## INSTRUCTIONS FOR THE TASK
In the listing below, copy out the stretch from the line containing "Click the alarm clock reminder icon" through the line containing "(x=198, y=273)" with no changes.

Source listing
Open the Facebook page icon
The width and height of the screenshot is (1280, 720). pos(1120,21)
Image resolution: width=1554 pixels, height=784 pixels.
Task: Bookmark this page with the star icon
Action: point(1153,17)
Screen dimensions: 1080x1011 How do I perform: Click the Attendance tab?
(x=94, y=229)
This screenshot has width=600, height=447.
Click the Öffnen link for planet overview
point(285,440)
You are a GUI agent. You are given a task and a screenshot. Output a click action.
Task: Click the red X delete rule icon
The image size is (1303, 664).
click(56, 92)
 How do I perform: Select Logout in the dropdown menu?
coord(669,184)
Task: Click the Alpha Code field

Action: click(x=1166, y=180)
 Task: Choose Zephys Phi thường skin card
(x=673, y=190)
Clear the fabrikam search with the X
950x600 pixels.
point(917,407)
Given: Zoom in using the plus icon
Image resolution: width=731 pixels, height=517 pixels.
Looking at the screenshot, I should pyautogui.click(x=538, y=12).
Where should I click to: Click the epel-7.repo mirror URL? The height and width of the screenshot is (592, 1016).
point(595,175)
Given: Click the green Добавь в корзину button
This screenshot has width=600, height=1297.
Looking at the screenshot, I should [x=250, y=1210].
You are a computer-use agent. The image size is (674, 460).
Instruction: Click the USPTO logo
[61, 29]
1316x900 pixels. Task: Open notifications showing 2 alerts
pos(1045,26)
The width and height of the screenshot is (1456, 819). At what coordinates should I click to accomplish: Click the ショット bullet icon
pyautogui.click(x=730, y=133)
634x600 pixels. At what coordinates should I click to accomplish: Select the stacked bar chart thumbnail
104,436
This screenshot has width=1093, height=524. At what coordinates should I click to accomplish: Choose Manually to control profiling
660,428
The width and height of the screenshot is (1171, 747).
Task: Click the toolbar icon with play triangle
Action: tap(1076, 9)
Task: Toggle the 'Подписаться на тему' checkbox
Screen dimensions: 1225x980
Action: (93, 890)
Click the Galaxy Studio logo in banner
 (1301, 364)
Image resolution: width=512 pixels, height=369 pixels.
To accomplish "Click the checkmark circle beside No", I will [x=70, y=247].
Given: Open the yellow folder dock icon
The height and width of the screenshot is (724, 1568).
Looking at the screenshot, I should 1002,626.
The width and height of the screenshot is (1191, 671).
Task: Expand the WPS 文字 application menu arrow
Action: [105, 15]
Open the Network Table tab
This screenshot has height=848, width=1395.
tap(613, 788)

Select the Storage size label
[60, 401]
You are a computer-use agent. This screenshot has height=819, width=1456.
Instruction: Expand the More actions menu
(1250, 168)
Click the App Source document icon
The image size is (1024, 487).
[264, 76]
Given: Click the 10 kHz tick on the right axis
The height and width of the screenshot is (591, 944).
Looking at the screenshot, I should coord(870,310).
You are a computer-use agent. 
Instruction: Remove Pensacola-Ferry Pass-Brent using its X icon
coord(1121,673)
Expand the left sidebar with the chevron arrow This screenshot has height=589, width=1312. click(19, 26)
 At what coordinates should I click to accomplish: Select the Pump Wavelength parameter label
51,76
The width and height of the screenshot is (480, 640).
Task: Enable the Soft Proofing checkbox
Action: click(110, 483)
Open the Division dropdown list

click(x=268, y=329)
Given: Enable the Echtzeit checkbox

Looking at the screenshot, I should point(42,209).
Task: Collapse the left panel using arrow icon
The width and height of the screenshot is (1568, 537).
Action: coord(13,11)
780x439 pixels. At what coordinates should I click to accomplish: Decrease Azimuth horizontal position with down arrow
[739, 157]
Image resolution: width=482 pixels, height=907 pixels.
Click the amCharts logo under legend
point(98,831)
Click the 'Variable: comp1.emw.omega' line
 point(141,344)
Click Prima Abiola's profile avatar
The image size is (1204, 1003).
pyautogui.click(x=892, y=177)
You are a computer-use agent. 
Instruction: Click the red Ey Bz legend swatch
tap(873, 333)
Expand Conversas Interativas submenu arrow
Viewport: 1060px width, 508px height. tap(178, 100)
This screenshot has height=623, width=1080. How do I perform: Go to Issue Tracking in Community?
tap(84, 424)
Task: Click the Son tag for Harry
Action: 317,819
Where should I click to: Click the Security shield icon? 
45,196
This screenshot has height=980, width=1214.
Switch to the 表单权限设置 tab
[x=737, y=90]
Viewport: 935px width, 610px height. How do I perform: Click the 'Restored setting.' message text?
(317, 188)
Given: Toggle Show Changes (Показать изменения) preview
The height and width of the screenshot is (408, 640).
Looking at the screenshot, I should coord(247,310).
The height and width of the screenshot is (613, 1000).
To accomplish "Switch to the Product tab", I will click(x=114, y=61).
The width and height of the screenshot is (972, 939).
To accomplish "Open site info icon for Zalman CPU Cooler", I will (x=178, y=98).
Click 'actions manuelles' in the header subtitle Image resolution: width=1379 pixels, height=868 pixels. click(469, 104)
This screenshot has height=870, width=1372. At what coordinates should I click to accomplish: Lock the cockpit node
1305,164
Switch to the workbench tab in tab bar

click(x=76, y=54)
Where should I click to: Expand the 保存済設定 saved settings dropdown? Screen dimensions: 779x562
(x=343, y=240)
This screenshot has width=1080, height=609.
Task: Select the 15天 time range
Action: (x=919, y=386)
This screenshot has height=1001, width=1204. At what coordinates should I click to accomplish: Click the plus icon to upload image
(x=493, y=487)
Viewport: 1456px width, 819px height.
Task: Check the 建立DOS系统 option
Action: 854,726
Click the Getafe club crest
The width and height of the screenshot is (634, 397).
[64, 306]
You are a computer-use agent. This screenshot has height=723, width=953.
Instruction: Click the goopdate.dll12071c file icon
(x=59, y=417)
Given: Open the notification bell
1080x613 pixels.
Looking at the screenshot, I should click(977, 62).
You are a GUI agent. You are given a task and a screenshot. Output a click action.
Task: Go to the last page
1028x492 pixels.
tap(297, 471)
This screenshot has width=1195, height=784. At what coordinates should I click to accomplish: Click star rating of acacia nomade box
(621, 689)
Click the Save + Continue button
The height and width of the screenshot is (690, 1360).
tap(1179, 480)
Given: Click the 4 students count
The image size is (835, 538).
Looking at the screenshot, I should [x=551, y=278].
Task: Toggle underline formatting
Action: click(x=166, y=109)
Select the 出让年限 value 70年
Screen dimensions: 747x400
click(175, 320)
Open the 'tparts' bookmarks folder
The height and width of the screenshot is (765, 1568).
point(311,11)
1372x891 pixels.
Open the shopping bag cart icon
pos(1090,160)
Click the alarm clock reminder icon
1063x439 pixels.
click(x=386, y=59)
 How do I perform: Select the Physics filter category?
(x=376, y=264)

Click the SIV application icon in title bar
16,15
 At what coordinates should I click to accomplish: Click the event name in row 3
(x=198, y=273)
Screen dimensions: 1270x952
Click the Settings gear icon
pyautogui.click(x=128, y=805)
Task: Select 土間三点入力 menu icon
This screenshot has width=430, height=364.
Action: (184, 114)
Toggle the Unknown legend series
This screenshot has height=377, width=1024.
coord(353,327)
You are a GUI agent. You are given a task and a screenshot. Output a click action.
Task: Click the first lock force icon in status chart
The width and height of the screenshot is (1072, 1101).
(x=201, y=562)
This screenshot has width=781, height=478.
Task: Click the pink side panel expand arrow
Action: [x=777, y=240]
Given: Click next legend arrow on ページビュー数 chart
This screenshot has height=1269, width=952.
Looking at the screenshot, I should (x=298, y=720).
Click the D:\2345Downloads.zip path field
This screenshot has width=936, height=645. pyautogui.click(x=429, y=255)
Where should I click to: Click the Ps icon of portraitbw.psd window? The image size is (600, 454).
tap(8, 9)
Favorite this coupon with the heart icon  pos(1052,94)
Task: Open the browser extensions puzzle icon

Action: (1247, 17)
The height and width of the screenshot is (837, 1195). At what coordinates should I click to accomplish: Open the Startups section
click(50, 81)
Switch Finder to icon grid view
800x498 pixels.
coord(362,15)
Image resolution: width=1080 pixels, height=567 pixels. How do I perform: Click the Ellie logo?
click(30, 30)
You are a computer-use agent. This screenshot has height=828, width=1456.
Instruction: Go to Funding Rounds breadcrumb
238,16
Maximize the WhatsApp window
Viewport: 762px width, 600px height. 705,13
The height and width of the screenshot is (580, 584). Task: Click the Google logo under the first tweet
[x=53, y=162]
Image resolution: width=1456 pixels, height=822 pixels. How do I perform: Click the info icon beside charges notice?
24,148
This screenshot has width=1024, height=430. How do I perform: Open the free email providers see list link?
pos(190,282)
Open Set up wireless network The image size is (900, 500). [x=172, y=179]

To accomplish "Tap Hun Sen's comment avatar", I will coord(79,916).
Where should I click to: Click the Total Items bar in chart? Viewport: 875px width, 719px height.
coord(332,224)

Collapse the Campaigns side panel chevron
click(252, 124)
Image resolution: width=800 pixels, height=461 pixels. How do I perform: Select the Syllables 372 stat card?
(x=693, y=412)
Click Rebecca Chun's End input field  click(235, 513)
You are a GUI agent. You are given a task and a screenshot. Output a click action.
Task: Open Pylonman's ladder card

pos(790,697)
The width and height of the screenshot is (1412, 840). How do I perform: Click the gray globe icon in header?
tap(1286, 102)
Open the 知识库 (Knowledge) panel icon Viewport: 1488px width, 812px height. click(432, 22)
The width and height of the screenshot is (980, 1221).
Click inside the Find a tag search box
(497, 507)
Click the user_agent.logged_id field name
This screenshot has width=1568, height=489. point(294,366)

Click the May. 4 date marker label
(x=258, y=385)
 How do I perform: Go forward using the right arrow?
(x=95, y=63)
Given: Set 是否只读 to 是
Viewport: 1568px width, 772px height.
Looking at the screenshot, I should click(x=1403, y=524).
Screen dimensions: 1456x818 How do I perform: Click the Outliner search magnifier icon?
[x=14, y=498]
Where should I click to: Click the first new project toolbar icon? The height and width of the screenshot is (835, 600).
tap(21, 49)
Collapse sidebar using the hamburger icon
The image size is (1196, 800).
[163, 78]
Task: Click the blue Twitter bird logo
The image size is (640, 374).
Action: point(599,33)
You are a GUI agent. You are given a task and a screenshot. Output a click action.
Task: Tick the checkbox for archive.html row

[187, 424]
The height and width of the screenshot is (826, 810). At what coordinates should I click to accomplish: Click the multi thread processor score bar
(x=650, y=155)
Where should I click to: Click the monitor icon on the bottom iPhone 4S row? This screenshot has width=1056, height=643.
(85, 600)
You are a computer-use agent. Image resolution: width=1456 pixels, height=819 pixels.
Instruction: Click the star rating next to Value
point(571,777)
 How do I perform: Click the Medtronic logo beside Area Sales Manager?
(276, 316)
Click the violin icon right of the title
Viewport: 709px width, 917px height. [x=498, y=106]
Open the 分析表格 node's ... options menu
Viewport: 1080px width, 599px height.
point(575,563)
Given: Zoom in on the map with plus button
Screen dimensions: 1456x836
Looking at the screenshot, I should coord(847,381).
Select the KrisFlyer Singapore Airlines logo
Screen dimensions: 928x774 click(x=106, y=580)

## PROBLEM SOLUTION
Click the alarm clock reminder icon
1063x439 pixels.
click(x=386, y=59)
 How do I perform: Select the Physics filter category?
(x=376, y=264)

Click the SIV application icon in title bar
16,15
 At what coordinates should I click to accomplish: Click the event name in row 3
(x=198, y=273)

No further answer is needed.